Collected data
- Opening Delimiter -

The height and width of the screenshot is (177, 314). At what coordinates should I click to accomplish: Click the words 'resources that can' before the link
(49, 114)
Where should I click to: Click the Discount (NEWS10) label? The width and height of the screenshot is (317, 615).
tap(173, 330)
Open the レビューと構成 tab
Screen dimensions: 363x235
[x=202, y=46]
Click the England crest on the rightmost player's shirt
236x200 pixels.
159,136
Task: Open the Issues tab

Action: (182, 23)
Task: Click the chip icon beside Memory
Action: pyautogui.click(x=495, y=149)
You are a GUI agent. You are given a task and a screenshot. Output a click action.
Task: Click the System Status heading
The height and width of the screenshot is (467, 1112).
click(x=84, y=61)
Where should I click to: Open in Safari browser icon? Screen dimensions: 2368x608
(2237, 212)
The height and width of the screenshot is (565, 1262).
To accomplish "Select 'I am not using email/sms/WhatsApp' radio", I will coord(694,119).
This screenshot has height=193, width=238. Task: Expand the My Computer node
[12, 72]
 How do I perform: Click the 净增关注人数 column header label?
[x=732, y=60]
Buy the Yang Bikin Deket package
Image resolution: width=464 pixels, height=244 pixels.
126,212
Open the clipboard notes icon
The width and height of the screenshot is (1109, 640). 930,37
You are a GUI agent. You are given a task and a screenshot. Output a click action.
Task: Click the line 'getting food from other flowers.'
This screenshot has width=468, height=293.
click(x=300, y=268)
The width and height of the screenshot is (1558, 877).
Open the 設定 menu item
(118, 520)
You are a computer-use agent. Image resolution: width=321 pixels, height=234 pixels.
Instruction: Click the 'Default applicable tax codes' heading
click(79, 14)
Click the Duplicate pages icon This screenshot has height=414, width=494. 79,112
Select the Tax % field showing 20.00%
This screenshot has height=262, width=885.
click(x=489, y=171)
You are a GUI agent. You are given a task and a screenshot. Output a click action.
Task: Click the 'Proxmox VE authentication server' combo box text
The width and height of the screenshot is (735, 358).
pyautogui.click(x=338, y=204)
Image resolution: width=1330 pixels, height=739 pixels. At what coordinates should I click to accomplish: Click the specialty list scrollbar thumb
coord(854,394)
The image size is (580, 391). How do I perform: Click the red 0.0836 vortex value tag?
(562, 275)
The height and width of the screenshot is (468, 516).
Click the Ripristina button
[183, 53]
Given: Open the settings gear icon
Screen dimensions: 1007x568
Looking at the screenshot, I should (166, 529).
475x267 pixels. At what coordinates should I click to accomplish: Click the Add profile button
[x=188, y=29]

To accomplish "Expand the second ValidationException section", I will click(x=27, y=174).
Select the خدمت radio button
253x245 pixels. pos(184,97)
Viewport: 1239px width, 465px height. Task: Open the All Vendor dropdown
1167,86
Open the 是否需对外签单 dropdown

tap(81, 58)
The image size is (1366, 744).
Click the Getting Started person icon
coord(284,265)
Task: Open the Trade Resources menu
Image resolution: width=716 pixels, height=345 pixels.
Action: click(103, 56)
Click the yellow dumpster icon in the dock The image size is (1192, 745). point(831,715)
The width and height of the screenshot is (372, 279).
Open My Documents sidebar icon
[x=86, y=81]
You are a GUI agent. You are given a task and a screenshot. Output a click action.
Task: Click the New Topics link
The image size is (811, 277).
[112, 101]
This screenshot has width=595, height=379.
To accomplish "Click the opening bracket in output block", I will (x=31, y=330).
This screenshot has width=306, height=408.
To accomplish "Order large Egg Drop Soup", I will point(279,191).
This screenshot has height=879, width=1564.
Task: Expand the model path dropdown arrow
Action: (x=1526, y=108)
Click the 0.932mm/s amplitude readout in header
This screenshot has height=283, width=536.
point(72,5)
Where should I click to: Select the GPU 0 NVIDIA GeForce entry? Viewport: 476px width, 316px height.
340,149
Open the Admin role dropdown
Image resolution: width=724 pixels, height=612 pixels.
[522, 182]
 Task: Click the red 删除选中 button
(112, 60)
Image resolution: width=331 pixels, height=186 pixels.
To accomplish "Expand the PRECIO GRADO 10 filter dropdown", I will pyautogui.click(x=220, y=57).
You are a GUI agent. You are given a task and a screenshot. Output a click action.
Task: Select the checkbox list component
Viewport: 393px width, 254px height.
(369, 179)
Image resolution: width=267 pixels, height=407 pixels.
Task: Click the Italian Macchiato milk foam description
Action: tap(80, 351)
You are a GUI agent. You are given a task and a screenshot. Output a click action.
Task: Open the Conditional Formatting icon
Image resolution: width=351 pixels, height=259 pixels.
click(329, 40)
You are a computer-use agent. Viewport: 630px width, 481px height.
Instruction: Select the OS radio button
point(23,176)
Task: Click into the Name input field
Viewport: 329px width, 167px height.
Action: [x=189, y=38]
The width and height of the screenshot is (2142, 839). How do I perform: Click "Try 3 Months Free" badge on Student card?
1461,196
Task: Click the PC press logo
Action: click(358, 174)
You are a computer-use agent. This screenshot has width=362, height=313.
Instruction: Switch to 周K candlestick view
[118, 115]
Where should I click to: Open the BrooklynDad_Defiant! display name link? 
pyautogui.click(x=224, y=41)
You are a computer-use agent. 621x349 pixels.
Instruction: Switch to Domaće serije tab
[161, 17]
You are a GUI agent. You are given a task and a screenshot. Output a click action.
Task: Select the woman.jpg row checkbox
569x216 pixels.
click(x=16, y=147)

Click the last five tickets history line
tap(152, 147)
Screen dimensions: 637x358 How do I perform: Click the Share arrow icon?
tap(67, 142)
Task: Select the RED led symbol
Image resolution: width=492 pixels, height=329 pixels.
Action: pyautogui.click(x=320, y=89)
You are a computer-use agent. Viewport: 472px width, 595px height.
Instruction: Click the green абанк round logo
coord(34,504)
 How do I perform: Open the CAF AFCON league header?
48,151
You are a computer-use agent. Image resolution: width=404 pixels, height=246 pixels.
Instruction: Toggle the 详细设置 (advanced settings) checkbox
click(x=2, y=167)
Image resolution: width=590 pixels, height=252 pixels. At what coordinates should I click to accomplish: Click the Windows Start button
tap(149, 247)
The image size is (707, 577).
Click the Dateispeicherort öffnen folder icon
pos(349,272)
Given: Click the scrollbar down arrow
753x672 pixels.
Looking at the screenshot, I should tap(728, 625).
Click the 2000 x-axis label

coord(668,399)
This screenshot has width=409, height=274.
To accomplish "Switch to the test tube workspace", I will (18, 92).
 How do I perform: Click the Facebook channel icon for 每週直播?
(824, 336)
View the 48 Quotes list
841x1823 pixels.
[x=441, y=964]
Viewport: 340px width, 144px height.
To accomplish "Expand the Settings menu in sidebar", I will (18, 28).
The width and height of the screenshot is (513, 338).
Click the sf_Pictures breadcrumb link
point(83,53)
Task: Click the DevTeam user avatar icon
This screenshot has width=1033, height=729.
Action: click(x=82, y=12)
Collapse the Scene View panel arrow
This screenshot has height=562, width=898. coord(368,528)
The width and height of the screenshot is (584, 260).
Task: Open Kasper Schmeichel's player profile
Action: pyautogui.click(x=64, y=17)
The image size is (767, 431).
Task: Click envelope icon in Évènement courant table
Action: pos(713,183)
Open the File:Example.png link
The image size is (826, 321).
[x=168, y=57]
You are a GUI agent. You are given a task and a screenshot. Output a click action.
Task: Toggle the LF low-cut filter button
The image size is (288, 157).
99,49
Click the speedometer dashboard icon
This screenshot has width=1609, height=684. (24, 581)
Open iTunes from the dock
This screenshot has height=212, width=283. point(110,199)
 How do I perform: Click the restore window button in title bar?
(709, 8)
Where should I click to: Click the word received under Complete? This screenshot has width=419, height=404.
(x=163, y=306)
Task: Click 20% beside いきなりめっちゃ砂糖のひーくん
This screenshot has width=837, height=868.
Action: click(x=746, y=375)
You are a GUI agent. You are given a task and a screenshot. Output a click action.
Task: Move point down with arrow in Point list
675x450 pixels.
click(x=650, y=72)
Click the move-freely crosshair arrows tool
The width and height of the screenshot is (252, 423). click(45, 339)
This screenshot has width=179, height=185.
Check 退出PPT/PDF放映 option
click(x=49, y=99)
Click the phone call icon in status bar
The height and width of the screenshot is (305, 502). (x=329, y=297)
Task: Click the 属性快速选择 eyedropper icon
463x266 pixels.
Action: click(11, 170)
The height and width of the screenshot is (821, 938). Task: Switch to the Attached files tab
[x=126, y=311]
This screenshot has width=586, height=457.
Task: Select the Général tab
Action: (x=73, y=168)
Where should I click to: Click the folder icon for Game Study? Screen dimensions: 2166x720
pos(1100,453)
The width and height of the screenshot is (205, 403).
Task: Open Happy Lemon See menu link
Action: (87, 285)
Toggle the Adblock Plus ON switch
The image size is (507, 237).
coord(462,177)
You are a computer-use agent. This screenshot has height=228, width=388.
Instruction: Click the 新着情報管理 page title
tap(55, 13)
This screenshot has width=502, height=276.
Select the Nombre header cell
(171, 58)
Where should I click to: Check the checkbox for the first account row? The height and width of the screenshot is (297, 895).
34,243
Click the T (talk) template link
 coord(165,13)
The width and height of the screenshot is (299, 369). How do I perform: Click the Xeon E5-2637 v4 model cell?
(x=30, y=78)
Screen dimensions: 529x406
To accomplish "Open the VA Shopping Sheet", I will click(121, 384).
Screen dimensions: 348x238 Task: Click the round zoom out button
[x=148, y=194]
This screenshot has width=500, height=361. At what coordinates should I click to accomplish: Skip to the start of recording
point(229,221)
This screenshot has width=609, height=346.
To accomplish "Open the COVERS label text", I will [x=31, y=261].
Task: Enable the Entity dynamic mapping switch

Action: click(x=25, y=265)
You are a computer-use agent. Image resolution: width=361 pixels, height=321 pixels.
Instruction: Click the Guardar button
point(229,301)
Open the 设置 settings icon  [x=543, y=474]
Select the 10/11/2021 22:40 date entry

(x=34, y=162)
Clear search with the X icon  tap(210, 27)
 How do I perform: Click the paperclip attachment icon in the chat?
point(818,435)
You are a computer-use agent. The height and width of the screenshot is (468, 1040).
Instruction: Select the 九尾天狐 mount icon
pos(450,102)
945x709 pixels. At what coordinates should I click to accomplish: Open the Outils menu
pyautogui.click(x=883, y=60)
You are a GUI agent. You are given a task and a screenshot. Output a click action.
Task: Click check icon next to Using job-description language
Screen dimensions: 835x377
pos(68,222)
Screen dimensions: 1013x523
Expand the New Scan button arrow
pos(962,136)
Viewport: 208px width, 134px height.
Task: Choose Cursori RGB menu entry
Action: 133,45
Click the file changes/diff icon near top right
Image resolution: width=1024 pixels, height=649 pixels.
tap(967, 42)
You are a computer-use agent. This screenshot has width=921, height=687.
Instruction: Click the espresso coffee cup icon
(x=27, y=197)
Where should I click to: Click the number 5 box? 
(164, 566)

- Closing Delimiter -

▸ Aim of the task
Look through the entries, and return every line that the word "field" appears in.

▸ Answer below
Select the Tax % field showing 20.00%
Task: Click into the Name input field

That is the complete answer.